* [What this exercise asks]:
1 – Check each statement against the Temitope Tedela biography and answer yes or no, quoting the exact words that settle it. (a) Tedela was born in Lagos. (b) He holds a degree in Theatre Arts from the University of Lagos. (c) He is the youngest of four children.
2 – Extend the Temitope Tedela biography past its final sentence with a new section in the same encyclopedic style.

Nigerian actor (born 1990)

Temitope Christopher Tedela (born 5 June 1990) is a Nigerian actor and producer.
He has received several awards for his work including Africa Magic Viewers' Choice Award, Nigeria Entertainment Award, Best of Nollywood Award and Nollywood Movies Award.

His body of work includes Baby Farm (2025), All the Colours of the World Are Between Black and White (2023), Blood Sisters (2022), Country Hard (2021), The Lost Okoroshi (2019), What Lies Within (2017), Slow Country (2017), Ojukokoro (2017), Suru L'ere (2016), A Soldier's Story (2015) and A Mile from Home which earned him several accolades.

==Early life and education==
Temitope Christopher Tedela, the first of four children, was born in Lagos, Nigeria on 5 June 1990. He is of descent from Ekiti State. He attended Lagos State Model College, Meiran, Lagos for his secondary education and earned a degree in Mass Communication from the University of Lagos.

* [Given information]:
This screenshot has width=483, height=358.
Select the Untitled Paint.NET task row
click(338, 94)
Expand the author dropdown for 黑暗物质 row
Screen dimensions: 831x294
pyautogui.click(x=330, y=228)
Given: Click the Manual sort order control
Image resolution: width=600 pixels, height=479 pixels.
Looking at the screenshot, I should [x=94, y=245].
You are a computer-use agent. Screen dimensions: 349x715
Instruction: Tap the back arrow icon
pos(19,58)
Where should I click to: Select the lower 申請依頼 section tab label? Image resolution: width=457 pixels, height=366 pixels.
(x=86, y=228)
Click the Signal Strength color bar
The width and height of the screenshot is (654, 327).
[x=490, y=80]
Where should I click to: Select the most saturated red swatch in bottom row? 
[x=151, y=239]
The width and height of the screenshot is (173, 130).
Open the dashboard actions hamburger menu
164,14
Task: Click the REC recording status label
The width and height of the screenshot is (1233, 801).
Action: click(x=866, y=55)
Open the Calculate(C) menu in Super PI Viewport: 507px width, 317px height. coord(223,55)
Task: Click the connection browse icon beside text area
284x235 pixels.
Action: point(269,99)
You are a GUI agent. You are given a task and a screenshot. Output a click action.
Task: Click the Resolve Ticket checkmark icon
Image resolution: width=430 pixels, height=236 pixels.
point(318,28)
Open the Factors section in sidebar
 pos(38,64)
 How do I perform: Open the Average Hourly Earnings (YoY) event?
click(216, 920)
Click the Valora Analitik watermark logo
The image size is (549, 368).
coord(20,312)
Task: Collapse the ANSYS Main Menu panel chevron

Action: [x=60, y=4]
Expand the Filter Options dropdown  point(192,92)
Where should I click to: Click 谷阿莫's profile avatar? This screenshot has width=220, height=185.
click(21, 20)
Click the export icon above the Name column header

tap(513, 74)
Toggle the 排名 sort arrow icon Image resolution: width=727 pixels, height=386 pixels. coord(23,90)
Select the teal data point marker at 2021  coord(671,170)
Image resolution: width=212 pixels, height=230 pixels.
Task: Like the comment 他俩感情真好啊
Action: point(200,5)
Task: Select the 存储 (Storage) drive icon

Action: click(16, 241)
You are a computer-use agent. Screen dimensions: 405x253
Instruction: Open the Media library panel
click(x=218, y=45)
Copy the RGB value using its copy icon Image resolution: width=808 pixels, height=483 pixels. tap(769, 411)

* [Task answers]:
1 –
(a) Yes: "was born in Lagos, Nigeria on 5 June 1990"
(b) No: "earned a degree in Mass Communication from the University of Lagos"
(c) No: "the first of four children"

2 –
==Career==
While studying at the University of Lagos, Tedela was cast in his screen debut as Julian in the family TV Series Edge of Paradise. He stopped acting for a while to concentrate on his studies; while in school and shortly after graduation, Tedela worked as an on-air personality at UNILAG FM. He made a return to star as Lala in his first leading role in the feature film A Mile from Home, gaining prominence through the role. At one time, Tedela was a news anchor at the NTA. He acted in several notable stage performances.

In 2015, Tedela starred in A Soldier's Story and Out of Luck. Tedela's role as metrosexual Kyle Stevens-Adedoyin in the 2016 comedy film Suru L'ere earned him many rave reviews.

Tedela starred in these well-received films in 2017: the epic King Invincible, the comedy-crime/heist film Ojukokoro and the action-drama Slow Country. He made his producing debut with the drama thriller film What Lies Within.

In 2018, Tedela appeared in the crime film, Knock Out Blessing.

In 2019, he starred as researcher Dr Dauda in The Lost Okoroshi which had its world premiere at the 2019 Toronto International Film Festival and received mostly positive reviews. He also began work on his one-man play Whumanizer. Tedela also starred in the gripping drama film, The Ghost and the House of Truth.

In 2020, Tedela was cast in Netflix's first Nigerian original series helmed by award-winning director Akin Omotoso.

In 2022, he portrayed Dr Adeboye/The Good Doctor in the Netflix original series Blood Sisters.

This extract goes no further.